Laryngeal nerve damage
Laryngeal nerve damage is injury to one or both of the nerves that are attached to the voice box.
Vocal cord paralysis
Injury to the laryngeal nerves is uncommon.
However, it may occur as a complication of neck or chest surgery (especially thyroid, lung, or heart surgery) or as a result of a breathing tube in the windpipe (endotracheal tube).
Laryngeal nerve damage may also occur from tumors in the neck or upper chest, such as thyroid or lung cancer.
The most common symptoms are hoarseness and difficulty speaking. Difficulty swallowing may also occur.
Injury to both the left and right laryngeal nerves is an urgent situation that can lead to difficulty breathing.
Exams and Tests
Laryngoscopy and bronchoscopy allow the doctor to see if the vocal cords move abnormally. Abnormal movement usually means a laryngeal nerve is injured.

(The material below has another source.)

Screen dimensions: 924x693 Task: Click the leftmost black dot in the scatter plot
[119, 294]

An x-ray or CT scan of the chest may be done to detect any problems in the chest that might be responsible for the injury.

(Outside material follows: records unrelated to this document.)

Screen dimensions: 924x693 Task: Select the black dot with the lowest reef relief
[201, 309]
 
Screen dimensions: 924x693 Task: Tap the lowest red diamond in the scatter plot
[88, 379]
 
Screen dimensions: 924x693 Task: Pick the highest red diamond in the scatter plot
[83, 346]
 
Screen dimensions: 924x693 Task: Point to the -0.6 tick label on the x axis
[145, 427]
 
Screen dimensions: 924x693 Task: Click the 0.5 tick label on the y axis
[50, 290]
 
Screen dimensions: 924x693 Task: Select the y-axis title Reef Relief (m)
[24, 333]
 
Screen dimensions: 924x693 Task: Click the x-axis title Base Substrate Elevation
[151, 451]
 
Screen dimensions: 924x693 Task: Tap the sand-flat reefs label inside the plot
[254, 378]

Treatment depends on the cause of the injury. In some instances, no treatment may be needed and the nerve may recover on its own. Voice therapy is useful in some cases.

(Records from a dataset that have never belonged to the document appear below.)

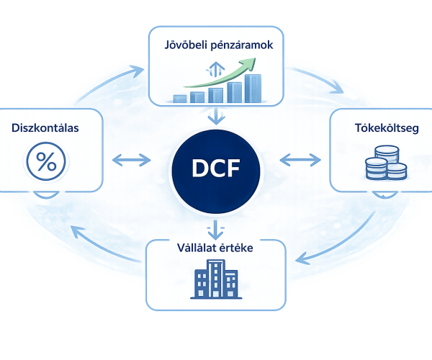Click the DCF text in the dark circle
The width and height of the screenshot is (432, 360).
(216, 168)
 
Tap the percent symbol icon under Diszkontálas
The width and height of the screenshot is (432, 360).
(46, 161)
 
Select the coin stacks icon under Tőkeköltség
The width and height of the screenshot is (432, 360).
(386, 163)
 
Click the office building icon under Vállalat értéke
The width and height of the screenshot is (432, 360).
(216, 279)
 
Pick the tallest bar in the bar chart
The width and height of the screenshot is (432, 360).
(253, 89)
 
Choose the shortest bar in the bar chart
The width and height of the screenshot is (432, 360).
(180, 99)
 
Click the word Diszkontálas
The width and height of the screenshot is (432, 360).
(45, 128)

If surgery is needed, the goal is generally to change the position of the paralyzed vocal cord to improve the voice. This can be done with:
- Injections of collagen, Gelfoam, or some other substance
- Arytenoid adduction
If both left and right nerves are damaged, an immediate tracheotomy may be needed to allow breathing, followed by additional surgery at a later date.
The outlook depends on the cause of the injury. In some cases, the nerve rapidly returns to normal. However, sometimes the damage is permanent.
When to Contact a Medical Professional
Call your health care provider if you have unexplained hoarseness that persists for more than 3 weeks or if you have difficulty breathing.